Phone call quality is incredibly important, right? I mean the way your service advisor answers the phone - handling the customer - shapes the way the customer views your Service Department. 

So it is no wonder why dealers hire mystery shoppers or phone call quality experts to help them! The problem, however, is that all too often the GM or Service Managers are not on the same page or do not buy into the program. So then why would the advisor? It starts from the top and works itself down to the bottom. 

Here are the top reasons mystery shopping doesn’t work: 

What’s the end-goal? 

The trainer is not always the one to blame. In most cases, the dealer hires a training company who offers them a “fix.” That is training the advisors how to answer the phone, get the appointment, and most importantly - sell services! This all sounds fantastic, right? The idea that after having a trainer come in that your ROI will have a notable difference in the next month. But that is not how it works. 

If you do not have a clear expectation for what the mystery shopping will do for your service lane, then it becomes nearly impossible to track results. Not to mention, as a GM or Service Manager you might become frustrated with the program. All of which translates to the Service Advisor. 

Their Goals Aren’t Your Goals 

One training session is not going to fix all the issues. Most importantly, as mentioned above the change happens from the top down. That is the owner & GM being on the same page as to what the process is and should be at the dealer level. 

The trainer should use their materials in a way that compliments your process. Otherwise, you are sending mixed signals to the team which can cause a lack of interest or disengagement. That said, to have buy-in from the Service Manager I would offer that you ask him/her how you can help their team improve. Asking what some breakpoints are and how they can be addressed. 

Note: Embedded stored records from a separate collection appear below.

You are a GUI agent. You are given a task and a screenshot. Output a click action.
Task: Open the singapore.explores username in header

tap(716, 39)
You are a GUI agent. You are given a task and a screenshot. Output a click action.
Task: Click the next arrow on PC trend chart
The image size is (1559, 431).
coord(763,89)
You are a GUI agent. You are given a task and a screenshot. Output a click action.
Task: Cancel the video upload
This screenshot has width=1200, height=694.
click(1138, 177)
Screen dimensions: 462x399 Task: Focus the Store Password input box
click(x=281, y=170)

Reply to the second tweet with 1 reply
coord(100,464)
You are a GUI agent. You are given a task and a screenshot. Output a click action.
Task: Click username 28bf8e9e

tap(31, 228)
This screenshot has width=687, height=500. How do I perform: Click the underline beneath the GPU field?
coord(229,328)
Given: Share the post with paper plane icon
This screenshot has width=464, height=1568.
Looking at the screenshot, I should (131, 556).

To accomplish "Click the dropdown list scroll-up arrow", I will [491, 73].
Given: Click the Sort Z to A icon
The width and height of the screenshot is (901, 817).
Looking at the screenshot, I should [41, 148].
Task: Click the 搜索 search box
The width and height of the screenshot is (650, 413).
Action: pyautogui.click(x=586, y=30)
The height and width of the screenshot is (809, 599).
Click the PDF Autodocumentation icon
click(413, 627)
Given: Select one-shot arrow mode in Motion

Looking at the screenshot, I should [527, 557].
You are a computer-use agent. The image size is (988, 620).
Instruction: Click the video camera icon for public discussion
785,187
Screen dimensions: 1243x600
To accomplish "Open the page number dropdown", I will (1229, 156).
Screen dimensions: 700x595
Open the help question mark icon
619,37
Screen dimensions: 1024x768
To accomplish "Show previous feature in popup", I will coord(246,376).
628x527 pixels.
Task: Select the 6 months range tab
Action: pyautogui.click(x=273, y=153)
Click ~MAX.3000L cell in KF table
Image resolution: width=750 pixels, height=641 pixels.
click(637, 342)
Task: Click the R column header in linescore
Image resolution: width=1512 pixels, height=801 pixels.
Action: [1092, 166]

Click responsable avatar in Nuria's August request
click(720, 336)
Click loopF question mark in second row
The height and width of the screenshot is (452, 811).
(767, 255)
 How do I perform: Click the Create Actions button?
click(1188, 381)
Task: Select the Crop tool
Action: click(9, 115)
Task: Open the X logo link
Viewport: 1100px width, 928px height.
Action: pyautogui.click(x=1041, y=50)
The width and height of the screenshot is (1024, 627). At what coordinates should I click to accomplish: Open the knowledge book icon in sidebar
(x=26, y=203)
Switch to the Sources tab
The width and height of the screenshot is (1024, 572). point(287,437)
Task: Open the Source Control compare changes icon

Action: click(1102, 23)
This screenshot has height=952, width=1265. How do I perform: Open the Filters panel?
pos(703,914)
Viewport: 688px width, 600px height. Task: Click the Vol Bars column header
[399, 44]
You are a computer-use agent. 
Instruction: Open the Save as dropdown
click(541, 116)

Take a minute, and look at it from their perspective (with your thoughts), and this will help ensure that they feel a part of the process. Otherwise, they will become disengaged, which will be evident (again) to the service advisors. Not to mention, as the GM you too will become frustrated with the lack of improvement which can also cause a lot of dissension. 

Every Shop is the Same 

If your shopper fills out the same form, with the same questions, with the same process each and every time it becomes more apparent than the ever. And while there is the age-old argument of “if they know it is a shop they should knock it out of the park” it doesn’t work. The advisor feels beat down or worse - they feel like they are missing out on an actual opportunity to earn money. 

One of the things that a dealer should consider is paying their advisor to take the training for the day. So they do not feel as if they are “losing,” but rather you are investing in them. Offering them that you are cognizant of their being concerned with losing opportunities. However suggesting that the training will only help them increase their revenue.  

Coaching inbound calls 

This one is always the *trickiest* in that - in most cases - the Advisor is not *focused* on the customer whose on the phone. Instead, they are focused on what is in the lane in front of them. The customer who is standing at the counter also feels this pain. That said, the coach should offer two different types of critique. The first being that if they are on the phone (and a client pulls up), they gently address the customer letting them know that they will be with them shortly. 

The other being that if they do have a customer in the lane to get the customers information on the phone. Informing them that they will call them back in just a few minutes. The goal in this scenario is to offer excellent customer service to both customers. 

Bottom Line 

Before hiring a mystery shop or training company, the GM should write/jot down a list of items that they believe should be addressed. Have the Service Manager do the same. Compare the two lists and offer each person's perspectives. Working together to select which items take precedence. At that point, collaborate with a trainer & mystery shop company that understands your goals. Remembering that you shouldn't *bend* to their model. Instead, they need to work for *YOU*! 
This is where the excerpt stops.